In estrema sintesi il lavoro di Yan Li-Meng afferma che la sequenza genica del virus SARS-CoV-2 sia stata sottoposta ad interventi di ingegneria genetica tramite i quali avrebbe acquisito la capacità di attaccare l’uomo. La ricerca avanza tre tipi di argomenti per sostenere la propria tesi.
Primo argomento: con tanto di riferimenti bibliografici. La sequenza del COVID 19 ovvero SARS-CoV-2 è molto simile a quella del coronavirus dei pipistrelli identificata dai laboratori militari cinesi presso la Terza Università Medica Cinese, chimata Chongqing, e dall’Isitituto di Ricerca medica del comando di Nanjing. I ceppi utilizzati come base di partenza “ZC45 eZXC21 sono stati scoperti ed isolati tra il Luglio del 2015 e Febbraio del 2017.

_Compito 1_
Rispondi a queste domande sul testo dedicato al lavoro di Yan Li-Meng:
(a) Quanti tipi di argomenti avanza la ricerca a sostegno della sua tesi?
(b) Presso quale università i laboratori militari cinesi avrebbero identificato il coronavirus dei pipistrelli?
(c) In quale periodo sono stati scoperti e isolati i ceppi usati come base di partenza?
_Compito 2_
Riprendi il testo sul lavoro di Yan Li-Meng proseguendo dopo la sua ultima frase.

_Voci elencate_
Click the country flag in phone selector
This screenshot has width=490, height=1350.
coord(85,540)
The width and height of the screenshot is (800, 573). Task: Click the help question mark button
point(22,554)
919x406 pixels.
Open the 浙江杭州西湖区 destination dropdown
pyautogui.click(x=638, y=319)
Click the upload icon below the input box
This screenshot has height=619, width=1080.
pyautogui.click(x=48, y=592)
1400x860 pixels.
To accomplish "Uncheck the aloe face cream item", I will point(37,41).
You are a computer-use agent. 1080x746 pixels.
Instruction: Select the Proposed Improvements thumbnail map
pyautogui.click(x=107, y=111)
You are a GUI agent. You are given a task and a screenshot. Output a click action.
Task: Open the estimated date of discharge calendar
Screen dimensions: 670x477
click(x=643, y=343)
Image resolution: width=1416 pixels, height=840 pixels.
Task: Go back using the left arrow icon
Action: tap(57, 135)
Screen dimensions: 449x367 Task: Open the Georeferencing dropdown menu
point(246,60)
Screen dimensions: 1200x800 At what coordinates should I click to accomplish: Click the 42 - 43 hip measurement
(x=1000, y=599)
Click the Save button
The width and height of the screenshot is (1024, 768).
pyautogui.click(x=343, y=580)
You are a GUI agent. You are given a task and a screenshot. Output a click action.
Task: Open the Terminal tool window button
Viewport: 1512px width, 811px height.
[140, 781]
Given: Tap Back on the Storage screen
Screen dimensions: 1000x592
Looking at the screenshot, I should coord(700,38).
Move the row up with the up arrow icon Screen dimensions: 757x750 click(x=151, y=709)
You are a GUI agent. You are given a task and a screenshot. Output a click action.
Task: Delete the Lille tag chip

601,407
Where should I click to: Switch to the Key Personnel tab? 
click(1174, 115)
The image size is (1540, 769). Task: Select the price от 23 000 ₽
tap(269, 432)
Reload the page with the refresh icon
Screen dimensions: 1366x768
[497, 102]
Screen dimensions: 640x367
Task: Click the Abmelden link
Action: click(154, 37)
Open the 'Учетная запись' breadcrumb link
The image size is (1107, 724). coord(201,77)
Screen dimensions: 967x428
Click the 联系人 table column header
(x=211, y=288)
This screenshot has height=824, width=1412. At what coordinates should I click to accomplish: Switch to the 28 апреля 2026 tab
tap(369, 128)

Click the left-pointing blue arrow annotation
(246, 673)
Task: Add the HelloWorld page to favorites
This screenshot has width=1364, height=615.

_Risposta 1_
(a) Tre.
(b) La Terza Università Medica Cinese.
(c) Tra il luglio 2015 e il febbraio 2017.

_Risposta 2_
Secondo argomento: la struttura chiave che rende il virus pericoloso per gli uomini, cioè il receptor-binding motif (RBM) assomiglia in modo sospetto a quella del virus della SARS che ha causato l’epidemia nel 2003. La sequenza nucleotidica suggerirebbe che in entrambi i casi l’RBM sia stato manipolato geneticamente.
Terzo argomento: il Covid19 contiene nella sua proteina “spike” un sito di clivaggio specifico, cioè una sequenza nucleotidica specifica, che è nota per la sua capacità di aumentare di molto il tropismo per le cellule e quindi la contagiosità del virus stesso. Questo sito di clivaggio è assolutamente assente nei virus trovati finora in natura tra i coronavirus di questo tipo.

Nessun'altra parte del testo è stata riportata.